Another answer came from Eliyannah Yisrael, director of the web-series Hermione Granger and the Quarter-Life Crisis: “I think you have to just let them have that.”
Harry Potter seems to be a psychological crutch for many of its fans. That Harry Potter is central to the pop-cultural consciousness is obvious but its fandom engages with it in a noticeably different way than, say, the Star Wars fandom (which seems to have gone horribly awry). The fans will make impassioned and valuable cases that the series has a keen sense of justice which informed their engagement with politics and the world as they grew up. I find this to be illuminating. While it can be debated how insightful the series was overall, Harry Potter was more direct and specific a story about the rise of a fascist movement than pretty much any other mainstream kid-friendly media at the time (except for Revenge of the Sith, which was bad).
I’m not sure if anyone is qualified to draw a confident conclusion about this. But, I’d put forward that the reason many Harry Potter fans have an emotional, sometimes uncritical relationship with the text is that it gave them a beginner’s road-map to real-world political struggles.
People on the internet often make fun of this; there are two major Facebook groups called ‘People who think Harry Potter is a personality trait spotting,’ one of which has around 17,000 members and the other of which has around 10,000. The impulse to make fun of this is understandable in the same way that everything else about ‘cringe culture’ is understandable.
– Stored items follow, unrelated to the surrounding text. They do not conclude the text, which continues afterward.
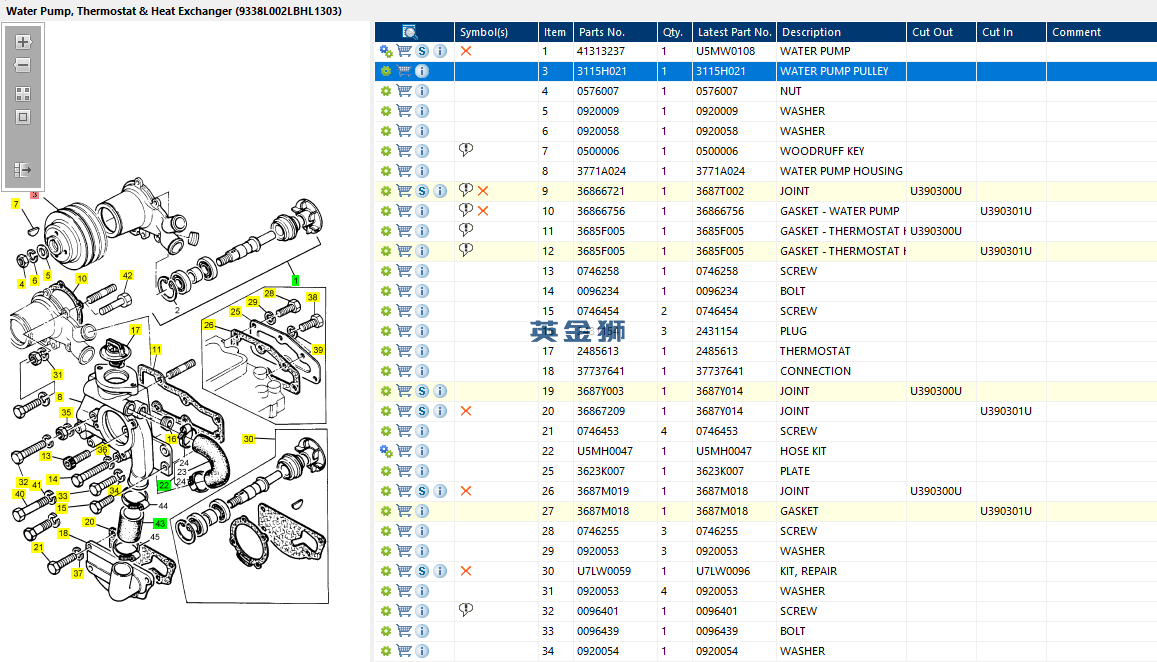
Task: Click note bubble symbol for WOODRUFF KEY
Action: point(465,150)
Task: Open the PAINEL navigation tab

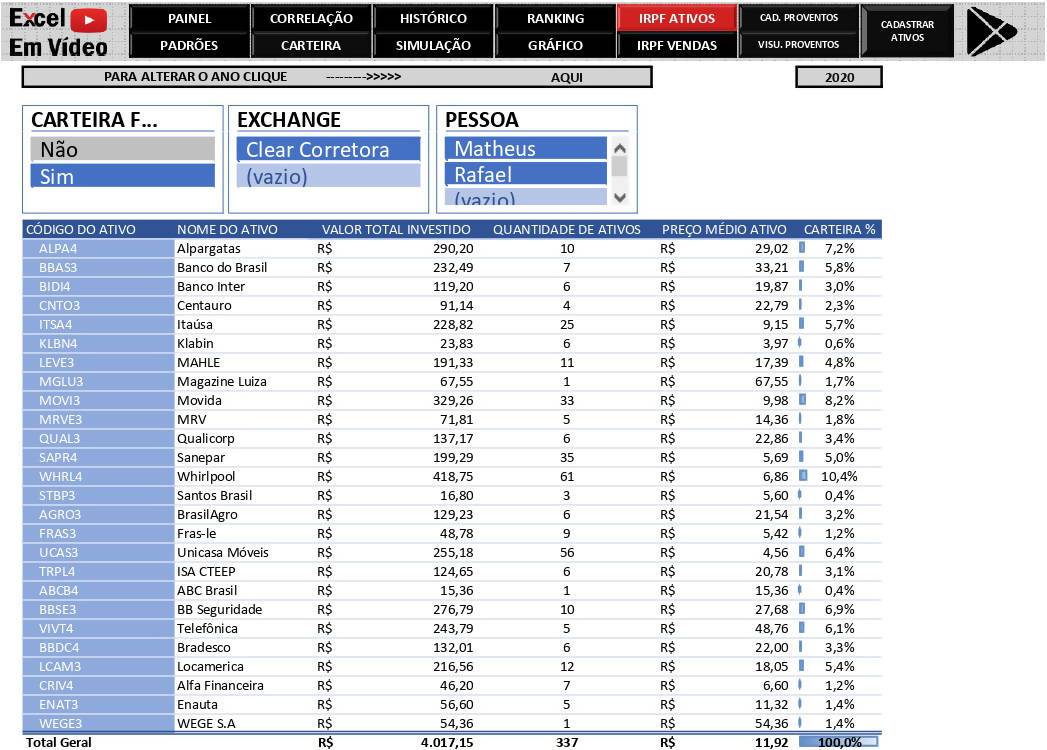Action: (x=189, y=18)
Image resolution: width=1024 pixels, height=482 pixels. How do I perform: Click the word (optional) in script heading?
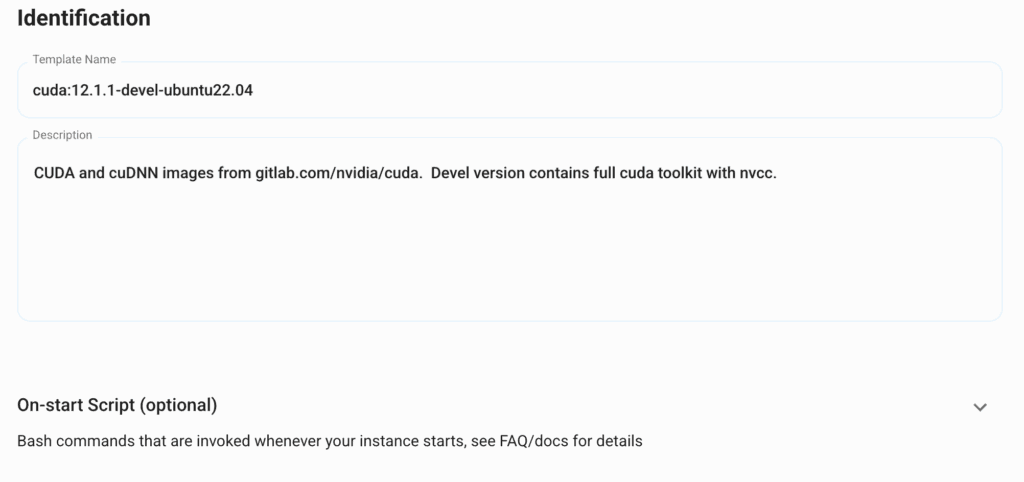click(x=178, y=405)
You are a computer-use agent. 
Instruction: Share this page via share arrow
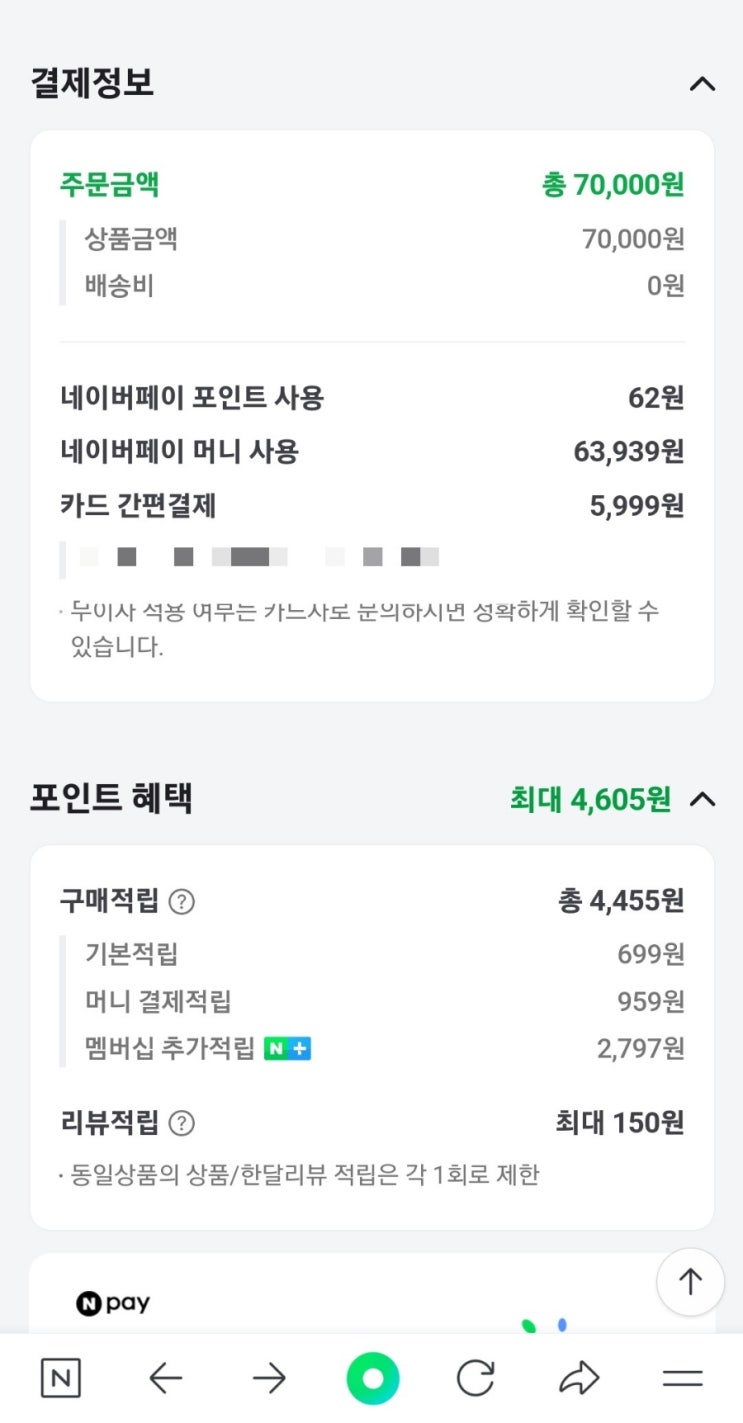coord(579,1379)
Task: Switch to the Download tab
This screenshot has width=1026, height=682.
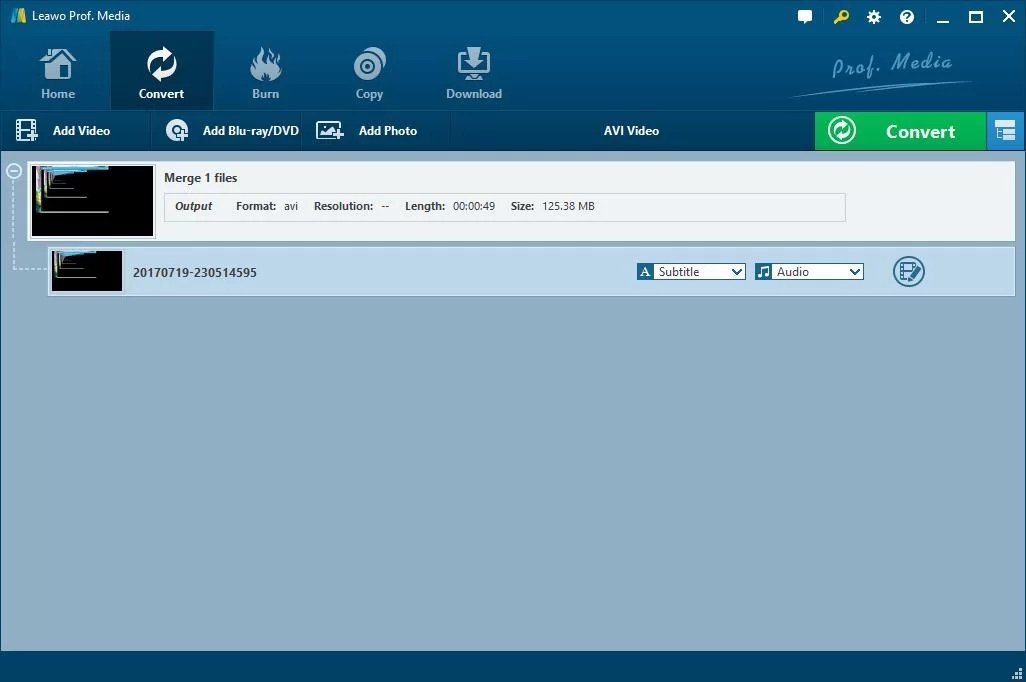Action: pos(473,70)
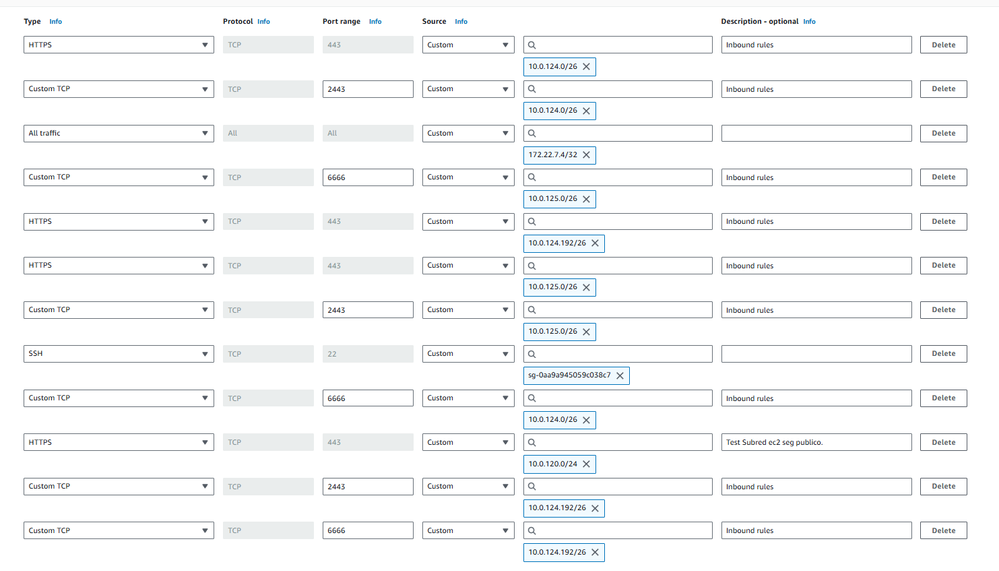
Task: Remove the 172.22.7.4/32 source chip
Action: [587, 155]
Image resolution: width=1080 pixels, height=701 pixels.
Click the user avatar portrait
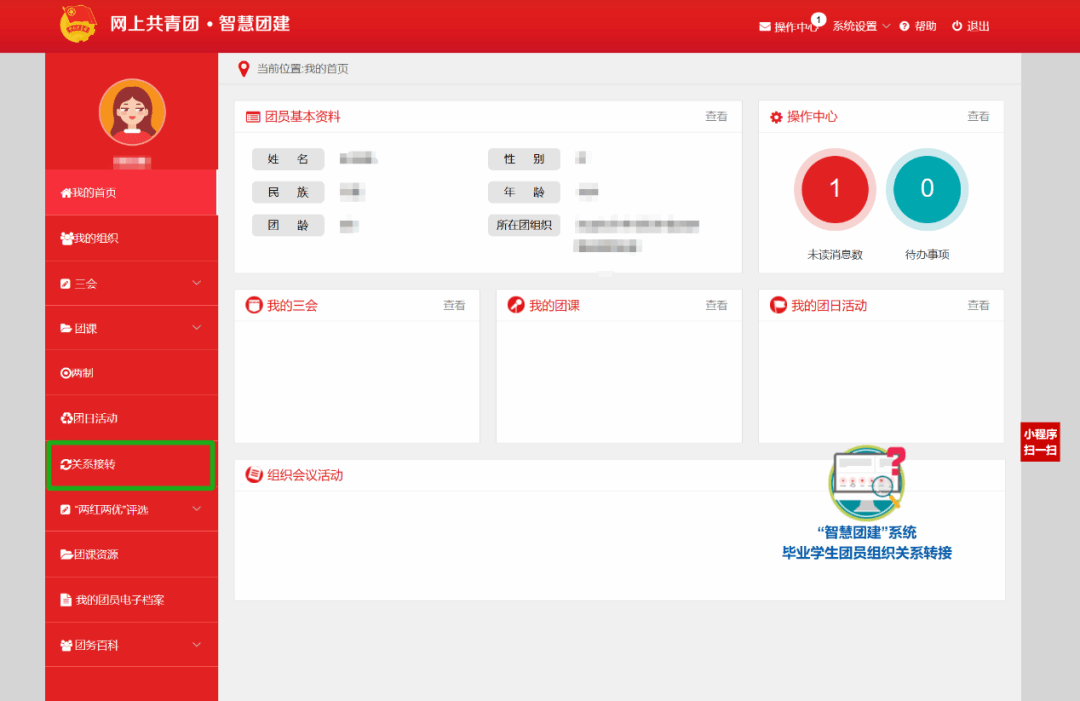(132, 112)
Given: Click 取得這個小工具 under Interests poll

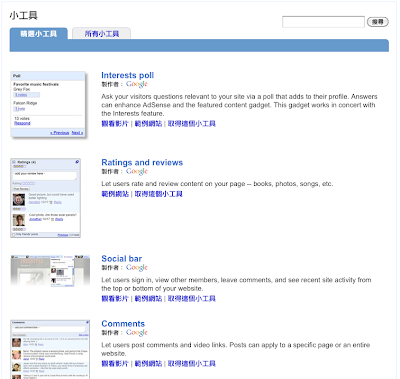Looking at the screenshot, I should (x=192, y=124).
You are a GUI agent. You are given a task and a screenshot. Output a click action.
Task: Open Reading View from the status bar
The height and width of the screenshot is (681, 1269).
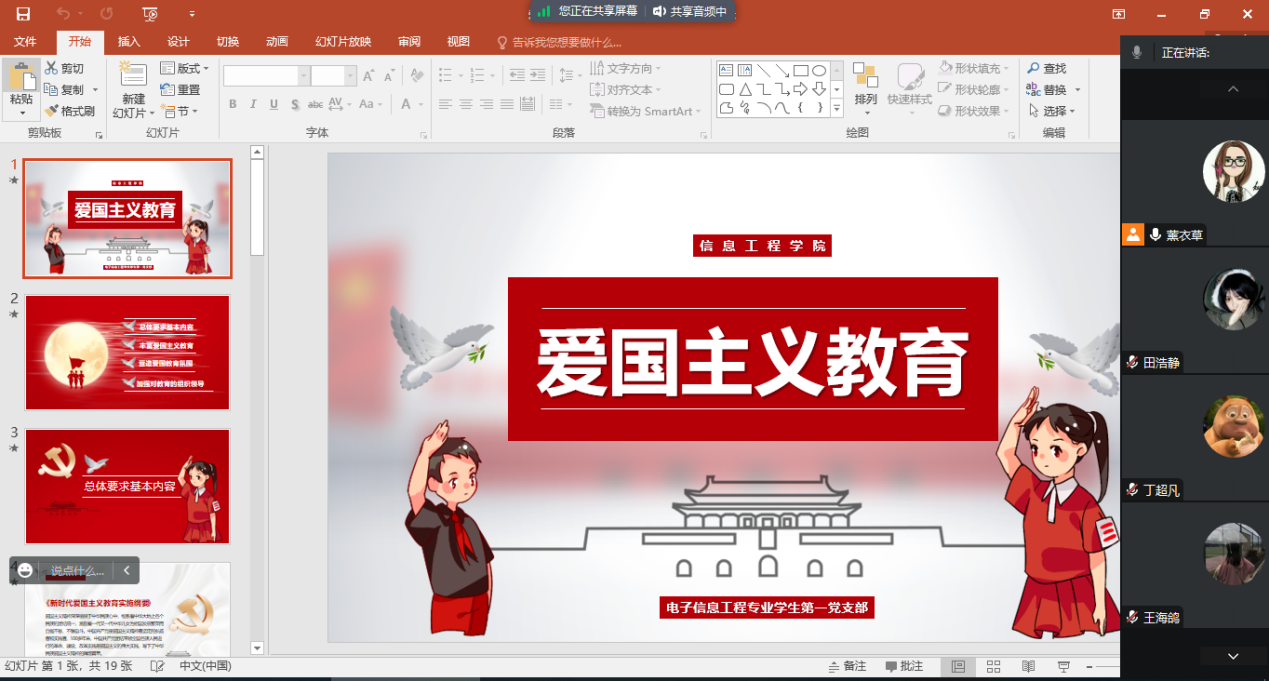[1028, 666]
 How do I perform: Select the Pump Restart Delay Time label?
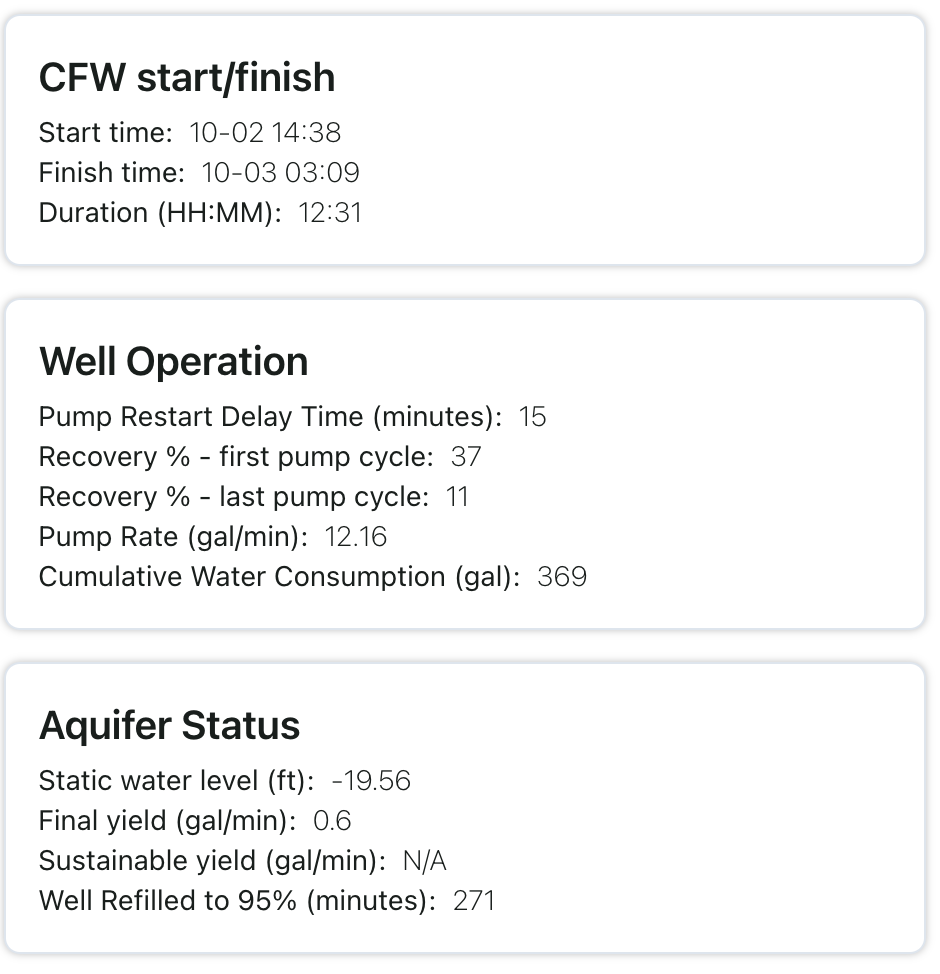(269, 417)
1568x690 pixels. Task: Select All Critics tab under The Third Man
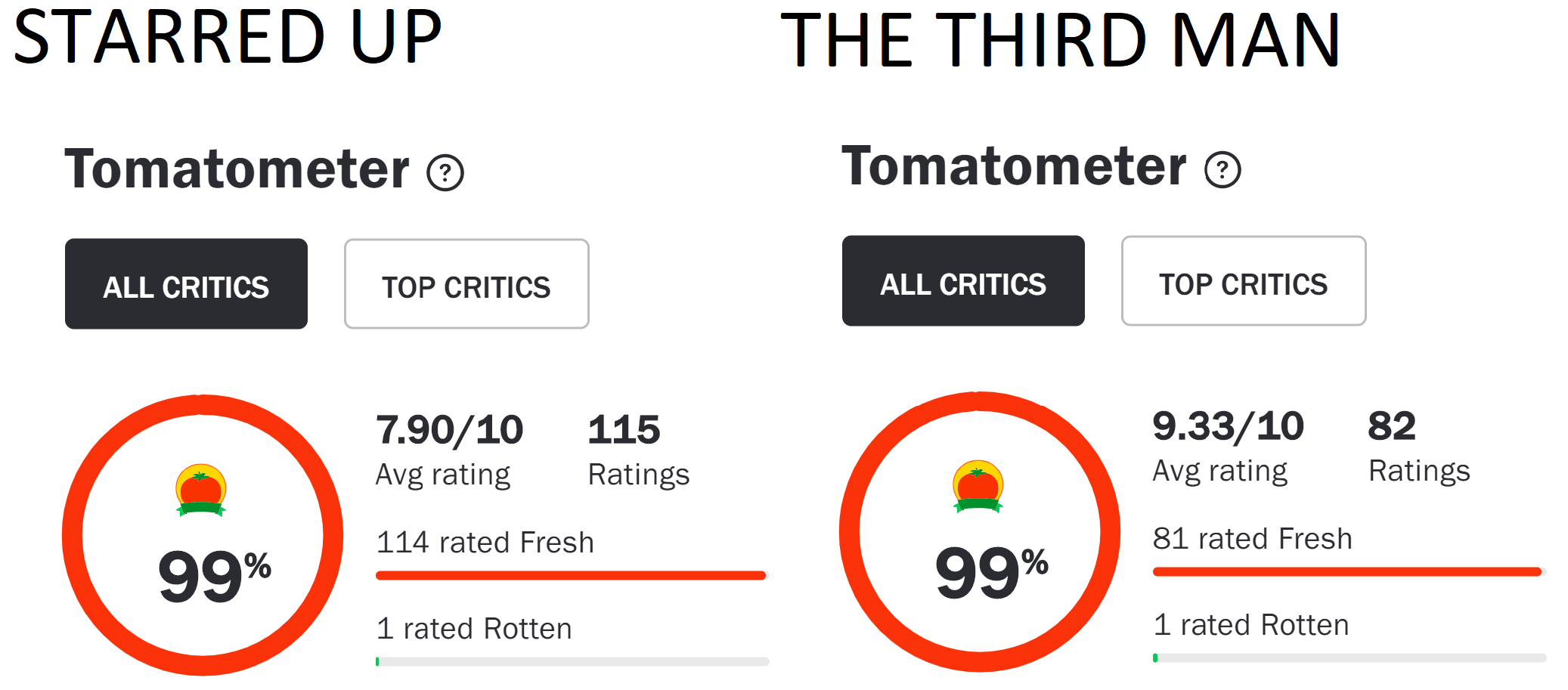coord(963,281)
I don’t want to diverge outside of the article’s scope so I’ll just say that cringe culture is bad because it mainly makes fun of people for liking things. This is silly at best but usually takes the form of bullying children as young as 11.
A common criticism raised by these types is that Harry Potter is too simple a story to justify all the political metaphors people draw from it. Yes, if Harry Potter is your main source of understanding of how politics works, you should definitely read a few articles or check out ContraPoints or something. But, when faced with the rise of reactionary movements like Trump and Brexit, those of a liberal or leftist disposition are faced with the question: “What should I do to fight this?” And, in attempting to answer that question, it makes sense that they will come back to a story from their childhood that seriously engaged with those ideas. Not out of nowhere did the fandom, in its early years, set up the Harry Potter Alliance, a charity and activist group which operates to this day.
However painful and unfortunate it might be, the proper and adult thing to do is to not give money to a Fantastic Beasts movie (or any movie with Johnny Depp in it) even if you really want to. The good news is that the original Harry Potter books are much more salvageable if you want to salvage them. The fandom at large has done an admirable job of separating the art from the artist. It can be hoped and expected that they will continue to practice the virtues of the story as we all face off together against the real-world revival of fascism.